United Nations: A young person dies every 4.4 seconds

United Nations
A young person dies every 4.4 seconds

A doctor treats a child suffering from cholera in a Nigerian village clinic. photo

© Sunday Alamba/AP/dpa

Globally, access to good health care is far from normal. The victims: children, adolescents and young adults.

According to the United Nations (UN), many young people still die from treatable diseases or injuries because they do not have good medical care.

According to a new estimate, around five million children under the age of five will die worldwide in 2021, the UN reported on Tuesday. Another 2.1 million children, adolescents and young adults died between the ages of 5 and 24. This corresponds to one death worldwide every 4.4 seconds. There were also 1.9 million stillbirths. “Access to good health care remains a matter of life and death for children worldwide,” the UN said.

Most deaths could be avoided

“Behind these numbers are millions of children and families who are being denied their fundamental right to health,” said Juan Pablo Uribe, the World Bank’s global director for health, nutrition and population.
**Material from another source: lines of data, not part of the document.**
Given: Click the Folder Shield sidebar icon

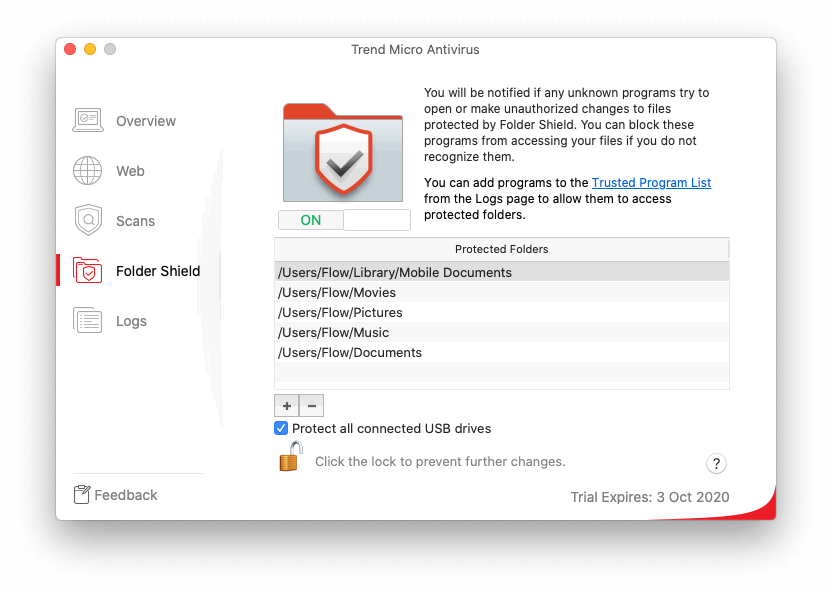Looking at the screenshot, I should pyautogui.click(x=88, y=271).
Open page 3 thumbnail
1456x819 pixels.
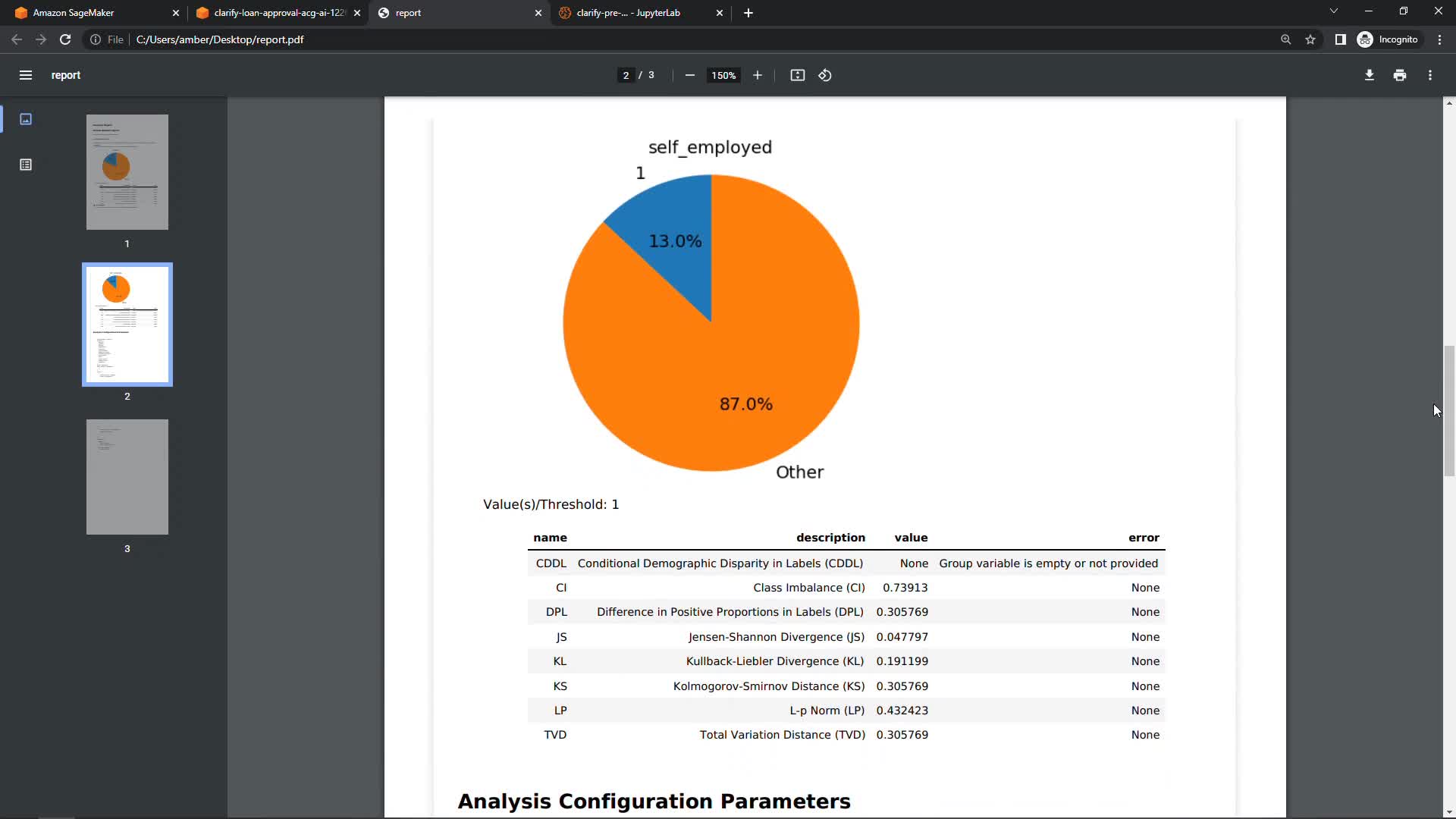[127, 477]
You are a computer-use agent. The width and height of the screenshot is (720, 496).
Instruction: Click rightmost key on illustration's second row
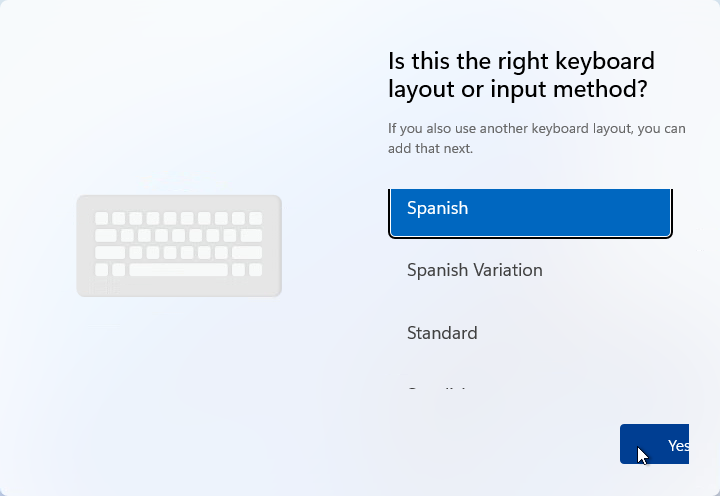(251, 235)
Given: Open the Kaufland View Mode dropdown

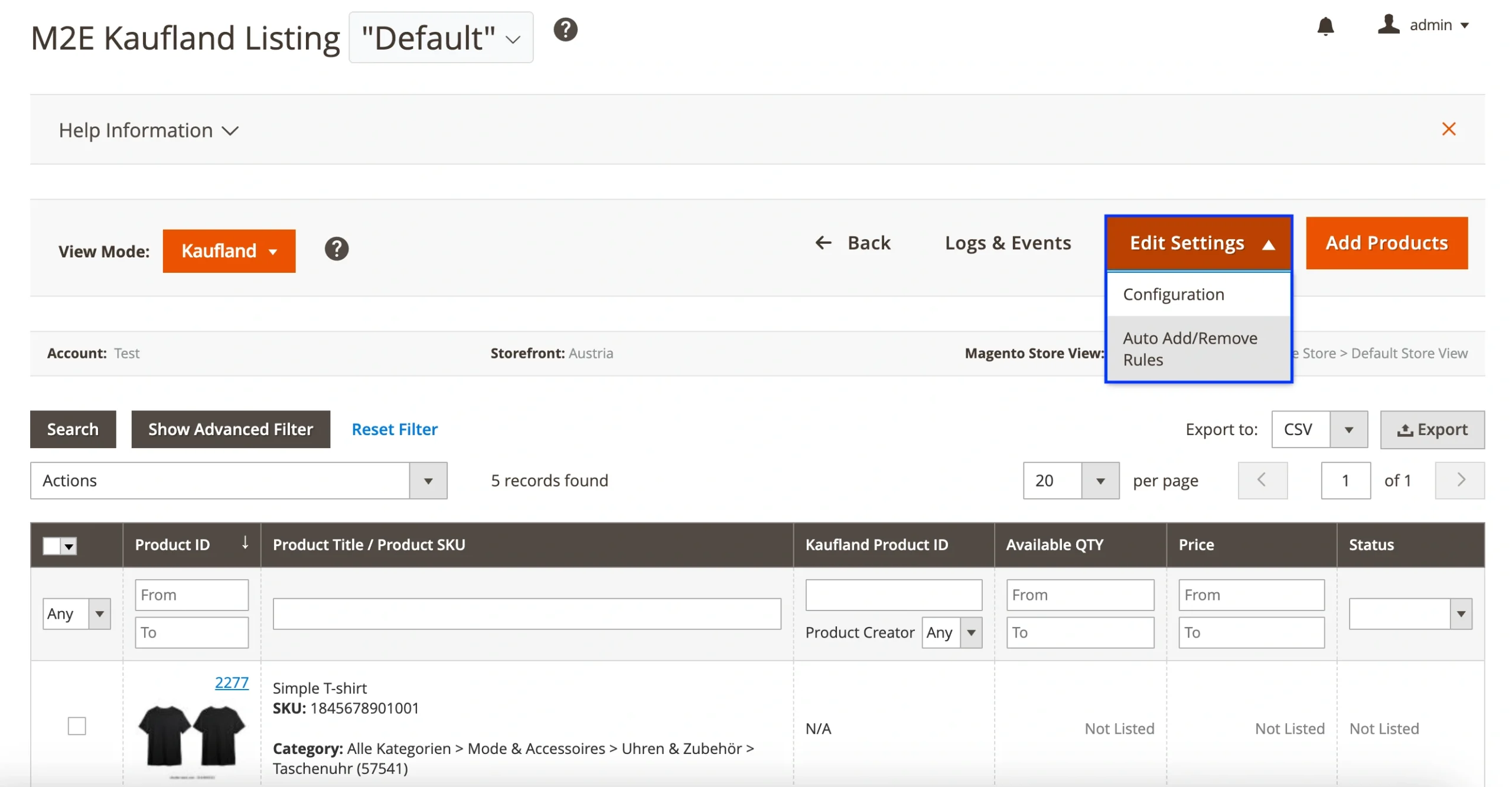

According to the UN, premature births and complications during childbirth are the most common causes of death in the first month of life, after which infectious diseases such as pneumonia, diarrhea and malaria pose the greatest risk to children.

According to data from the United Nations and the UN children’s fund Unicef, there was progress between 2000 and 2021: the mortality rate for children under the age of five fell by 50 percent, that of the elderly up to the age of 24 by 36 percent and the number of stillbirths by 35 percent . Nevertheless: If mothers had been better looked after during pregnancy and childbirth and young people had had access to good health care, most of the deaths could have been avoided, said the UN children’s fund Unicef.

Additional investments are needed in basic medical care for all women and children. Children in South Asia and Sub-Saharan Africa are particularly at risk.

“It is profoundly unfair that a child’s chances of survival can be determined solely by where they are born, and that there are such inequalities in access to life-saving health services,” said Anshu Banerjee, director of the Division of Maternal Health at the World Health Organization (WHO). , newborns, children and adolescents.